Reise ins Labyrinth, DieLa petite fille qui apprend à grandir en traversant ce labyrinthe tout droit sorti de son imagination et d’un livre de poésie, c’est Jennifer Connelly, dont on ne rappellera jamais assez à quel point le début de carrière fut fracassant puisqu’elle sortait d’Il était une fois en Amérique et de Phenomena, et allait bientôt tourner Hot Spot de Dennis Hopper, rien que ça ! Contrairement à Dark Crystal, où aucun humain n’apparaissait jamais devant la caméra, il n’y a pas que des marionnettes dans Labyrinthe puisque le grand méchant loup qu’affronte notre héroïne n’est autre que David Bowie dans le rôle de Jareth, le roi des gobelins, qui règne en maître sur ce monde merveilleux, affublé d’une perruque à rendre Catherine Lara jalouse. Cette fois, Bowie montre son talent d’acteur en campant vraiment le personnage, lui apportant même une salutaire touche de dérision comme lorsqu’il interprète Magic Dance, un des cinq morceaux qu’il a composés pour la bande-originale.
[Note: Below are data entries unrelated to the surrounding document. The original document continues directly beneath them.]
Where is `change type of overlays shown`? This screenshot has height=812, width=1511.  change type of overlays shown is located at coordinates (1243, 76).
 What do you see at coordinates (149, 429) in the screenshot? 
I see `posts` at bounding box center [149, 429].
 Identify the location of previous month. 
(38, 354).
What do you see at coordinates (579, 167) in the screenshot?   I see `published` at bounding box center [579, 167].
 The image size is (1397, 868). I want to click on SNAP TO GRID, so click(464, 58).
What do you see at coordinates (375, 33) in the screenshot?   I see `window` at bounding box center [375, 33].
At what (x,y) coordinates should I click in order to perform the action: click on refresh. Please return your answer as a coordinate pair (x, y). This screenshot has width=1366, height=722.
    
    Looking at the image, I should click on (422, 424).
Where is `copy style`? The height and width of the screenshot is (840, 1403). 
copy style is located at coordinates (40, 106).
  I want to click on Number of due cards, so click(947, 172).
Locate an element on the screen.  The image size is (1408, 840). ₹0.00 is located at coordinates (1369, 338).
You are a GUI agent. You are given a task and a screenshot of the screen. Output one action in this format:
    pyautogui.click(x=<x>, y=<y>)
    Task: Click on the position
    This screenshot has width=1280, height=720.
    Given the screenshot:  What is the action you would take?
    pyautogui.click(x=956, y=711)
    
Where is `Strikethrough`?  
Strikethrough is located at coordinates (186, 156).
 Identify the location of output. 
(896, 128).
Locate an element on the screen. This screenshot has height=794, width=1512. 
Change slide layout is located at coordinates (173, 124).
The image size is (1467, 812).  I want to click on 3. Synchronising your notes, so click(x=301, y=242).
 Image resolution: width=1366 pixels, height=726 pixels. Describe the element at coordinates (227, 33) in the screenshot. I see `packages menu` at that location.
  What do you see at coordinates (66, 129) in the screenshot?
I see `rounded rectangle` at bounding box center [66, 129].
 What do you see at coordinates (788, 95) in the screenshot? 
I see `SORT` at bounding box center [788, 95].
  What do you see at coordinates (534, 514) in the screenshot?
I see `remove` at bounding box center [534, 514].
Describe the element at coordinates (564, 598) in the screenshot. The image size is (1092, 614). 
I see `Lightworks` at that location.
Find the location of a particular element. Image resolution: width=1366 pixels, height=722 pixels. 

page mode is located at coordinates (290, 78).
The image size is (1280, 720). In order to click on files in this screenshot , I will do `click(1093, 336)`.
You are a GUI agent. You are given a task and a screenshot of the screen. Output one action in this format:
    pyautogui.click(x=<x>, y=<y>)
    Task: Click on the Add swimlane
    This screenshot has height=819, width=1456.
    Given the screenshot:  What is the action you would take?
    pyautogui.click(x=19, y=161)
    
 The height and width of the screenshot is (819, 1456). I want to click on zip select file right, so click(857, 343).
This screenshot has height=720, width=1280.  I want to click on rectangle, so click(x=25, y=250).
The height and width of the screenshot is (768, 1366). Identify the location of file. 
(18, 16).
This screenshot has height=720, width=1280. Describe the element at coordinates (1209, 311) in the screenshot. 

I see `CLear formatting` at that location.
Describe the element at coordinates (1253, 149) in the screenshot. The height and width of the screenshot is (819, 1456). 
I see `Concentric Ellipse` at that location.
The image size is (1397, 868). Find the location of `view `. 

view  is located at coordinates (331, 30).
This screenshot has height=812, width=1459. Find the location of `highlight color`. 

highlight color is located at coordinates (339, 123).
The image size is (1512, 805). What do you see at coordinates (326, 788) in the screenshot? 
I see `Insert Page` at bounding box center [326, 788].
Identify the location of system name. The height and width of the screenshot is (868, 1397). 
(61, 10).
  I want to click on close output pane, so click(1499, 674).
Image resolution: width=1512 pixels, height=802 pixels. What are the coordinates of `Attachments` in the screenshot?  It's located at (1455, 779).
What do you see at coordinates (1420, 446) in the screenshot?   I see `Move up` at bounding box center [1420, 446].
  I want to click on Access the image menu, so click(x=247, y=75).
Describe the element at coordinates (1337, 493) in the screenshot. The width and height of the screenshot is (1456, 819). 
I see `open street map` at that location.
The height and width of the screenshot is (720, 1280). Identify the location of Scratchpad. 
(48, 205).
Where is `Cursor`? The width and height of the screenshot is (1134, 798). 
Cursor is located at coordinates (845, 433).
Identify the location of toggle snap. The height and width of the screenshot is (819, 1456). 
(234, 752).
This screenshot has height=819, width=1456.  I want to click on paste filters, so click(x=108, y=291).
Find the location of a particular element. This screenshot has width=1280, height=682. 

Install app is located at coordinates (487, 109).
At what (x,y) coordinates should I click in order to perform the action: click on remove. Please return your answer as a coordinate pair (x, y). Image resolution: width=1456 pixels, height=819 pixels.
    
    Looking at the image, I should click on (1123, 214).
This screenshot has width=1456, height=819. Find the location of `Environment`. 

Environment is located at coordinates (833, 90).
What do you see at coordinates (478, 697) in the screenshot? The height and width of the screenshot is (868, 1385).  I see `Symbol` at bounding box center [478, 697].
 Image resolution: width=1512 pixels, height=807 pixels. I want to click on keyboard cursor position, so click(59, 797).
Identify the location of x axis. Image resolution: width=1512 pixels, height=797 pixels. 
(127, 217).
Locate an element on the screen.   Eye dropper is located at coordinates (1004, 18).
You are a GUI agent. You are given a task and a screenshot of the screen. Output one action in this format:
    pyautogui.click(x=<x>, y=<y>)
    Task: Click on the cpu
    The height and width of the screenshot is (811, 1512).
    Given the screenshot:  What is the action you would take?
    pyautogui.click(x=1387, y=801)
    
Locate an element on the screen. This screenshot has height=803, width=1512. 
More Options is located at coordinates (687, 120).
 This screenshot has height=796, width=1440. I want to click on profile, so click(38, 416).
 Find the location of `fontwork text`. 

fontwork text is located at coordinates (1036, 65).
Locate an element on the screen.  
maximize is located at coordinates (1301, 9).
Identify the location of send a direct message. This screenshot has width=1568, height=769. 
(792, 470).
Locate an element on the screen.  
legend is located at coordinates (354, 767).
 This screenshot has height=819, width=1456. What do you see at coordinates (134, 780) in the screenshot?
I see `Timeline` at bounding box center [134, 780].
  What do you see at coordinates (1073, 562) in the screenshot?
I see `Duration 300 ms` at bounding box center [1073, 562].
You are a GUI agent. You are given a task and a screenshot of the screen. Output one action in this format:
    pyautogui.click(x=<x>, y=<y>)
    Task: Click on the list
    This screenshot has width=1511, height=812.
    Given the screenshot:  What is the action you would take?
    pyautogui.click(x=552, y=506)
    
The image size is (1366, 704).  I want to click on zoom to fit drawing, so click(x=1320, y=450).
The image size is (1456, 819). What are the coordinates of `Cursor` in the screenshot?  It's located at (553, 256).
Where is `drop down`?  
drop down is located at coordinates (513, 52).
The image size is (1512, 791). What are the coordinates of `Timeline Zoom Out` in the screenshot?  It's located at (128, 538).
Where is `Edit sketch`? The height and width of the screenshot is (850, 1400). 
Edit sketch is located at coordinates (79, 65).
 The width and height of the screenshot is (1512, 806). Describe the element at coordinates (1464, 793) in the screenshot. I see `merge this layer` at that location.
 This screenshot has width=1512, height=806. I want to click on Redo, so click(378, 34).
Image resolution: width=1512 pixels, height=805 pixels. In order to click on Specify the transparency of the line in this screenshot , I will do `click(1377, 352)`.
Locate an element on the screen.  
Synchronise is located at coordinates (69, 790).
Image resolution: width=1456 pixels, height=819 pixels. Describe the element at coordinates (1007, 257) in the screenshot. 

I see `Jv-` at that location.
Ce film délicieux n’est pas sans défauts, loin de là. Il y a notamment un gros problème de rythme, une atonalité que le coproducteur George Lucas n’a pas réussi à résoudre en resserrant lui-même les boulons au montage. Surtout, autre différence notable avec Dark Crystal, Labyrinthe s’entiche de mettre en avant une poignée d’effets numériques, une technologie alors à ses balbutiements. Ces quelques plans d’animation 3D ont horriblement mal vieilli mais présentent deux intérêts. D’abord, ils permettent de constater que les marionnettes, elles, sont indémodables parce que, justement, elles sont fausses. Autrement dit, si aujourd’hui les CGI peuvent imiter le réel, le côté fake d’une marionnette fera toujours plus vrai. Ensuite, parce que ces effets permettent à Bowie de se métamorphoser en un animal qui lui va bien : une chouette, volatile porteur de multiples symboles parmi lesquels celui de la lumière intérieure.